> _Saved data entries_
· · ·

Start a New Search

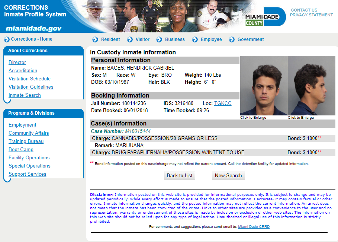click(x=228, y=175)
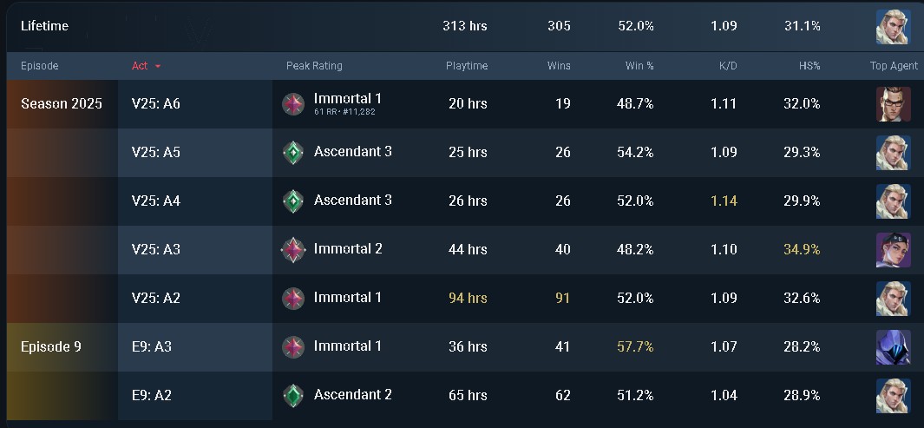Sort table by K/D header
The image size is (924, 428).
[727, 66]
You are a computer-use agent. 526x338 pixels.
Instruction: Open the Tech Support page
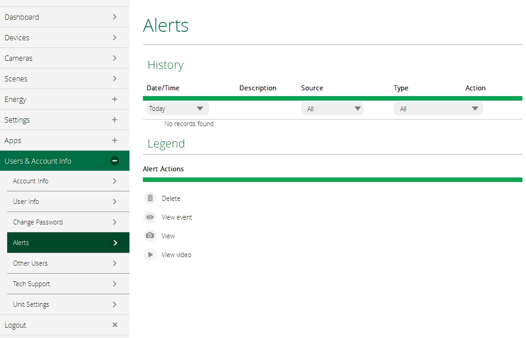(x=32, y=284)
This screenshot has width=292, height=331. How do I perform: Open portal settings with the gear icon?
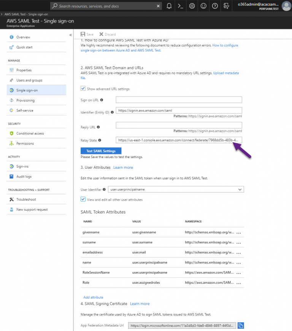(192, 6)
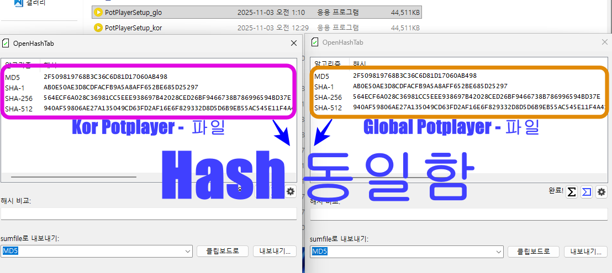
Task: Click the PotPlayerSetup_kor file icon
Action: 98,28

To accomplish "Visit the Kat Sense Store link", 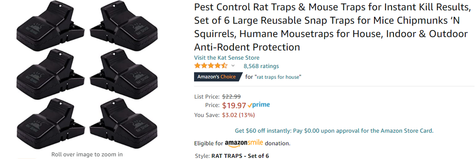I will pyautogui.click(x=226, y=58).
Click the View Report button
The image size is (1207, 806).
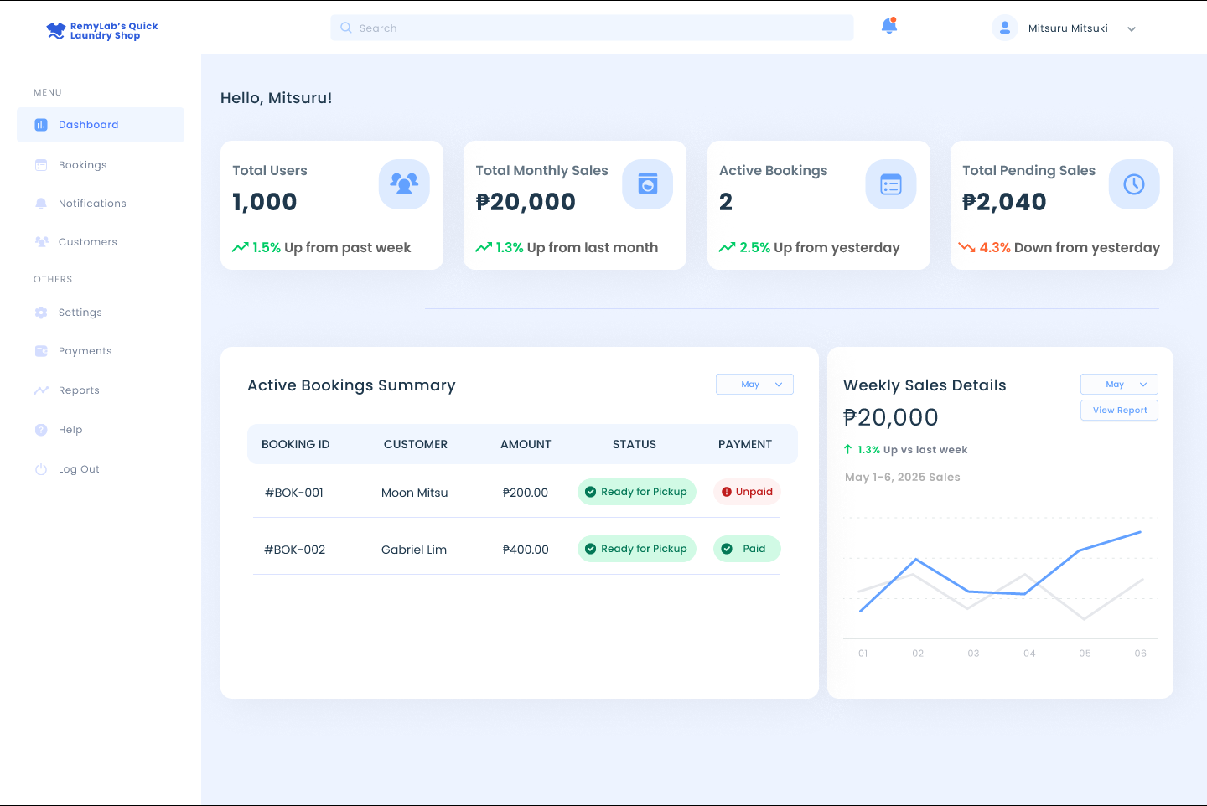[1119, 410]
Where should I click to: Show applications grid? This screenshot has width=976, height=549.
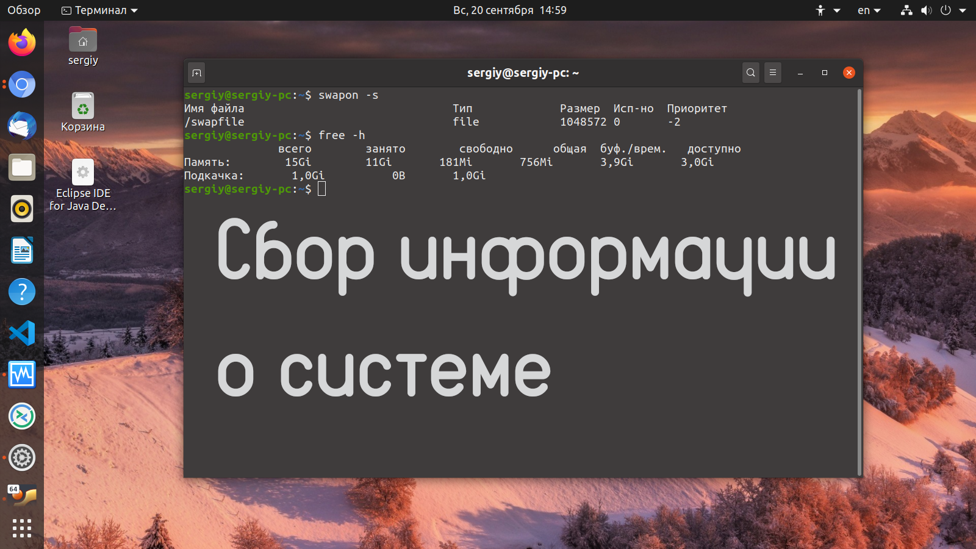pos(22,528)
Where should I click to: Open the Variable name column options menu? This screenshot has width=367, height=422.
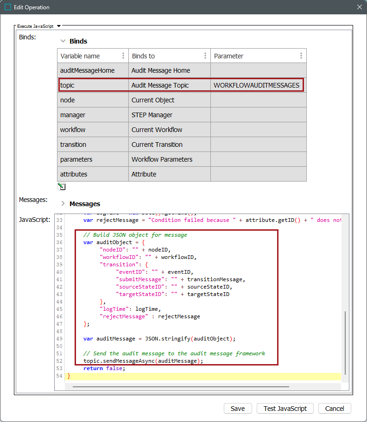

· · ·

> _Exercise objective_
From the line with "The image size is (1207, 806)." to the final line of the entries above, reproduce each line exactly and nothing else; the pictures stay out.

> _Output_
The image size is (1207, 806).
[1119, 410]
Where should I click to: Show applications grid? This screenshot has width=976, height=549.
pos(22,528)
Where should I click to: Open the Variable name column options menu? This screenshot has width=367, height=422.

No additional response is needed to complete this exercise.